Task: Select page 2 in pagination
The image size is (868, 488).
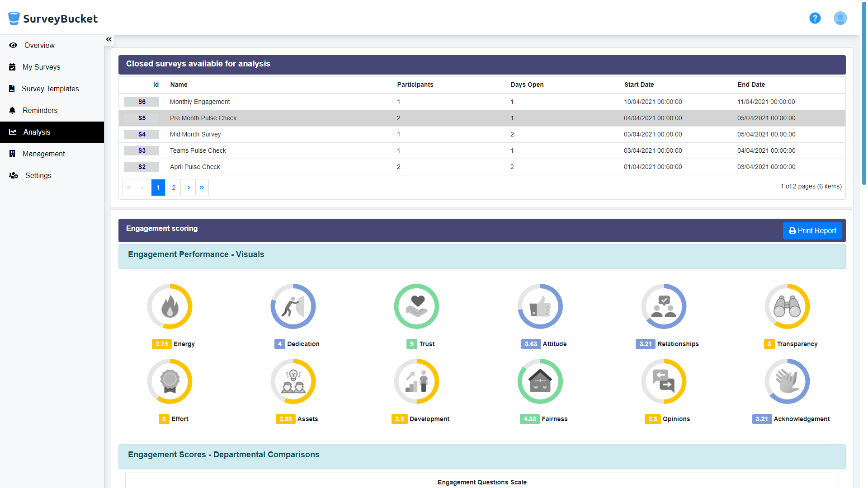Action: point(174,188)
•••
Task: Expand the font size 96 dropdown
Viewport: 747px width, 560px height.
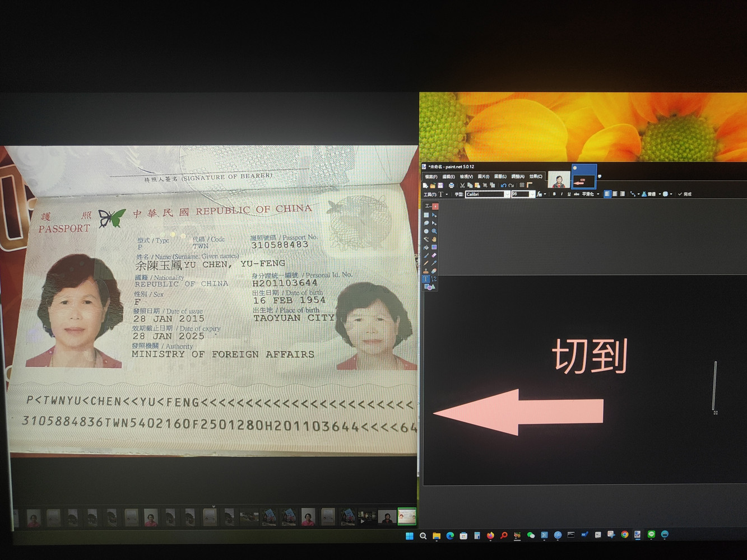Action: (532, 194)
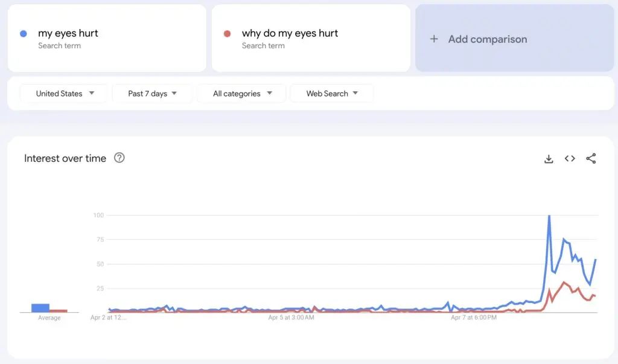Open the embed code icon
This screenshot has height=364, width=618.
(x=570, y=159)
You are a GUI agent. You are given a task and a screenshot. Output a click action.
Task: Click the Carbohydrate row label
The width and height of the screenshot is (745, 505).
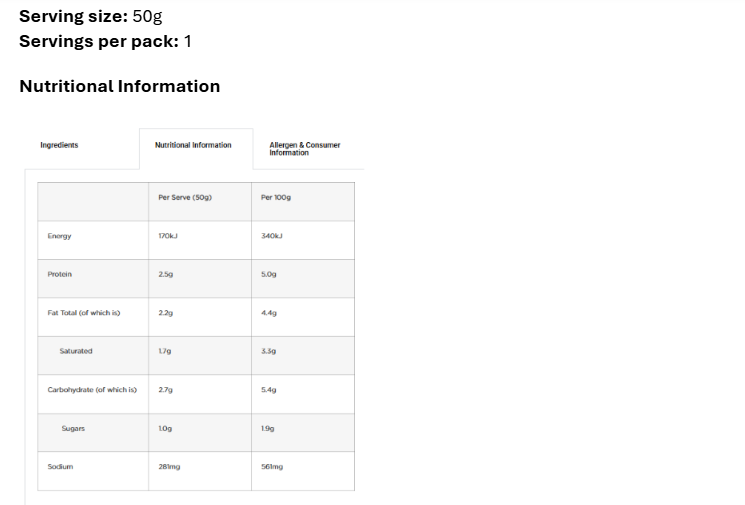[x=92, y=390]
•••
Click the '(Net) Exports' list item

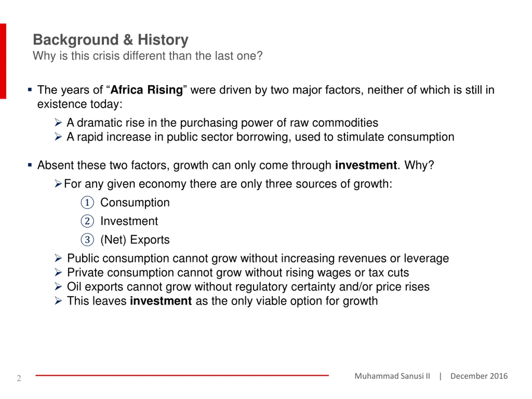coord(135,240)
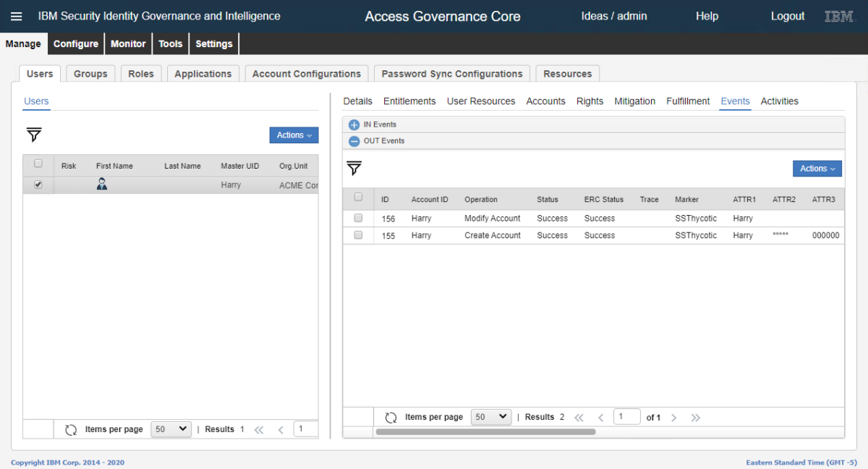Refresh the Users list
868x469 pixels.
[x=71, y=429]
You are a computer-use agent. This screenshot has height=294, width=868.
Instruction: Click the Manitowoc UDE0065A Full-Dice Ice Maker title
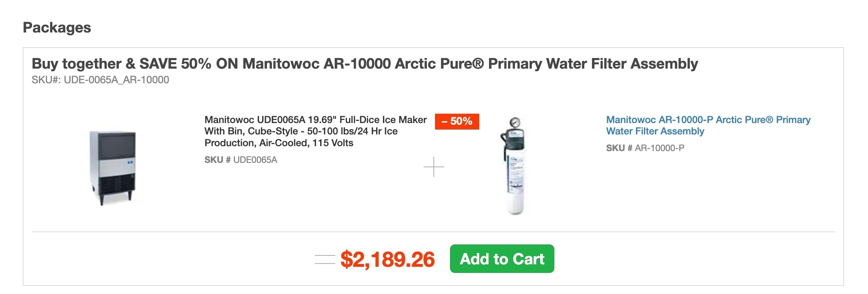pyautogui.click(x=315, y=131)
•••
Work required. Work out how many lines of the records contain the word "agent", and give only that number.

Output for this exercise. 2